Data listing:
- - -

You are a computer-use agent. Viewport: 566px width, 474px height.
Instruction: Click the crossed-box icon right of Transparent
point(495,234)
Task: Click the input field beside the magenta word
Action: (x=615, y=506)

- - -

_Direction_. Quote every line of the records above word for word.

_Result of this exercise_.
You are a computer-use agent. Viewport: 566px width, 474px height.
Instruction: Click the crossed-box icon right of Transparent
point(495,234)
Task: Click the input field beside the magenta word
Action: (x=615, y=506)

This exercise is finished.